Prdm12 function requires both the PR and zinc-finger domains and acts as a G9a-dependent repressor to induce en1. (A) Diagram of the Flag-mPrdm12 wild-type and mutants. (B) Average number of En1⁺ cells detected on the electroporated side of embryos overexpressing the indicated constructs. *, P<0.05; **, P<0.01; ***, P<0.001; n≥3. (C) Top panels: scheme of the VP16-Prdm12 and EnR-Prdm12 constructs and transverse sections of the neural tube of embryos overexpressing the indicated constructs (250 pg/blastomere for EnR-Prdm12 and 50 pg/blastomere for VP16-Prdm12) hybridized with the indicated probes. The upregulation of en1 by EnR-Prdm12, the downregulation of en1 and the upregulation of nkx6-1 by VP16-Prdm12 are indicated (arrows).
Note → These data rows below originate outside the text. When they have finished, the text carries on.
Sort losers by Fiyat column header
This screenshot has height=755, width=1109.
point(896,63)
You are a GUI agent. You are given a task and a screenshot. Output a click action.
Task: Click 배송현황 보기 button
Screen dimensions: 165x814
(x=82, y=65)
Bottom panels: RT-PCR analysis of the expression of the indicated genes in RA-treated neuralized animal caps overexpressing mouse Prdm12 (250 pg/blastomere), EnR-Prdm12 (250 pg/blastomere) or VP16-Prdm12 (50 pg/blastomere) mRNA as indicated. (D) A dominant negative form of G9a (25, 500 and 100 pg mRNA injected) reduces the ability of Prdm12 to induce en1 and slightly attenuates the repression of dbx1 and nkx6-1 in RA-treated neuralized animal caps. (E) The mouse-amphioxus Prdm12 chimeric protein aPR-mZF, but not the complementary chimeric protein mPR-aZF, induces en1 and represses dbx1 and nkx6-1 in RA-treated neuralized animal caps.